By Jovan Bliznakovski, University of Milan, Italy and Institute for Democracy ʻSocietas Civilisʼ Skopje, North Macedonia

Vote buying and vote selling are among the most prominent of practices of political clientelism worldwide – the exchange of votes for particularistic benefits (see also voto di scambio). In the languages of the Western Balkans, the practices are termed kupovina glasova / prodaja glasova (in Serbian, Bosnian, Croatian and Montenegrin), blerja e votive / shitja e votave (in Albanian) and купување гласови / продавање гласови (in Macedonian). The practices of vote buying and selling have been present across the region since the introduction of the formal multiparty democracy at the beginning of the 1990s. Today, these practices are widely known and recognized in Western Balkan countries as a form of ‘corruption’ and less frequently as ‘clientelism.’ Colloquially, the local terms for vote buying and selling signify an exchange of one’s right to vote in the elections for a benefit (typically cash, but also food, clothes, house appliances, or minor administrative favours), given, sponsored, or assisted by a political party. Both terms, vote buying and vote selling, point to the same give-and-take practice: the former from the perspective of the patron (a political party), the latter from the perspective of the client (a citizen).

The exchange of electoral votes for material benefits is illegal everywhere in the region, and both cash and non-cash transactions represent a basis for prosecution. The criminal codes of Albania (Art. 328, CCRA 1995) and Kosovo (Art. 215, CCRK 2012) stipulate sanctions of imprisonment between one and five years for those who participate in vote buying and selling. The provisions in criminal codes of Bosnia and Herzegovina (Art. 151, CCBH 2003), Montenegro (Art. 186, CCRM 2003) and Serbia (Art. 156, CCRS 2005) go up to three years in prison for vote buying and selling. In North Macedonia (Art. 162, CCNM 1996), the criminal code stipulates punishment for vote buying and selling of up to one year in prison or a fine when benefits of minor material value are distributed, and a minimum of five years when benefits are substantial.
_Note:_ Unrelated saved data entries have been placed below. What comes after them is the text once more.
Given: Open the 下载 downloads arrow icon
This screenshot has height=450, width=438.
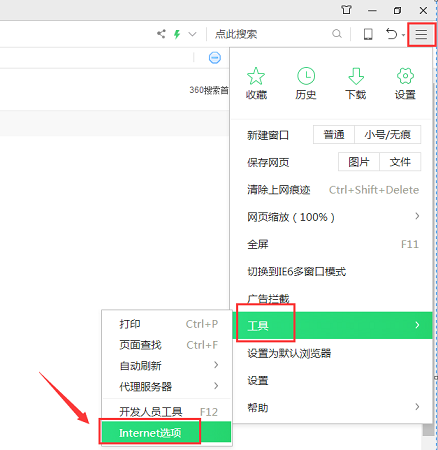Looking at the screenshot, I should pyautogui.click(x=356, y=76).
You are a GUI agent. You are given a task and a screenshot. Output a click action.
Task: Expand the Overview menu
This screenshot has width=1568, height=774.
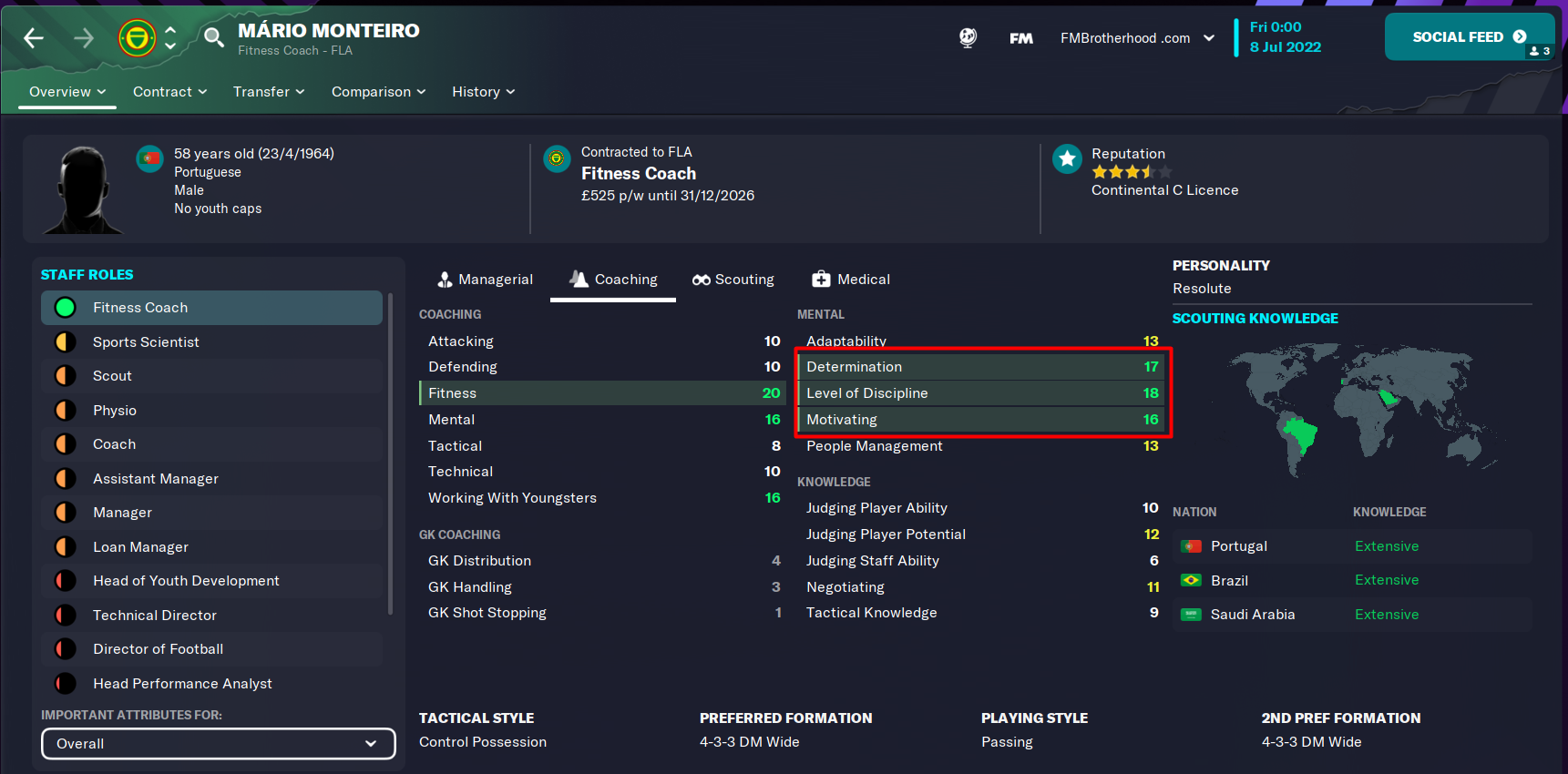(67, 92)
Despite being an illegal practice, vote buying and selling is widespread in Western Balkans. A significant part of respondents in the 2017 representative survey in six Western Balkans countries (N=6040) reported having been approached with vote buying offers in the past (Bliznakovski et al. 2017: 9). Over one fifth of respondents acknowledged exposure to vote-buying in Montenegro (22.5 percent) and Albania (20.6 percent), followed by 15.4 percent of respondents in Bosnia and Herzegovina, 12.5 percent in Kosovo, 8.4 percent in Serbia and 7.4 percent in North Macedonia. When compared with surveys from other countries where vote buying is considered to be widespread – 5 percent in Brazil in 2002, 7 percent in Argentina in 2001-2002 and 15 percent in Mexico in 2000 (Hagopian 2007: 594) – the Western Balkan's average of 14 percent suggests significant presence of the practice in the region. Vote buying is frequently monitored by external election missions conducted in the region. After monitoring the 2017 parliamentary elections in Albania and the 2018 presidential elections in Montenegro, the Organization for Security and Cooperation in Europe – Office for Democratic Institutions and Human Rights (OSCE-ODIHR) has recommended that preventing vote buying should be a priority for improving the electoral process (OSCE-ODIHR 2017a; 2018a). OSCE-ODIHR noted the presence of the practice in all countries where it conducted monitoring (all but Kosovo) (OSCE-ODIHR 2017b; 2017c; 2018b).

What is the going price of a vote across the region today? A vote seller's testimony, which helped sentence the mayor of Kavadarci in North Macedonia to two months in prison for buying votes during the 2016 parliamentary elections, cited fees of 16 euros per vote (Saliu 2017). Wiretap recordings related to the 2017 Albanian parliamentary elections documented a request, made to the Minister of the Interior and the member of the ruling Socialist Party, of 160 euros for 4 votes (Tiede 2019). 150 citizens in the city of Cazin in Bosnia and Herzegovina went on a public protest after they failed to receive the promised 50-euro compensation for selling their vote in the 2010 general elections (Karabegović 2010). The data we collected through semi-structured interviews conducted as part of the INFORM research project suggest that the price of an electoral vote in mid-2010s was between 16 to 50 euros in Albania; 15 to 50 euros in Bosnia and Herzegovina; from 8 euros upwards in North Macedonia; and from 50 euros in Montenegro. Vote buying and selling do not always involve cash transactions, but can entail the exchange of various goods and services such as food, clothes, house appliances, and minor administrative favours.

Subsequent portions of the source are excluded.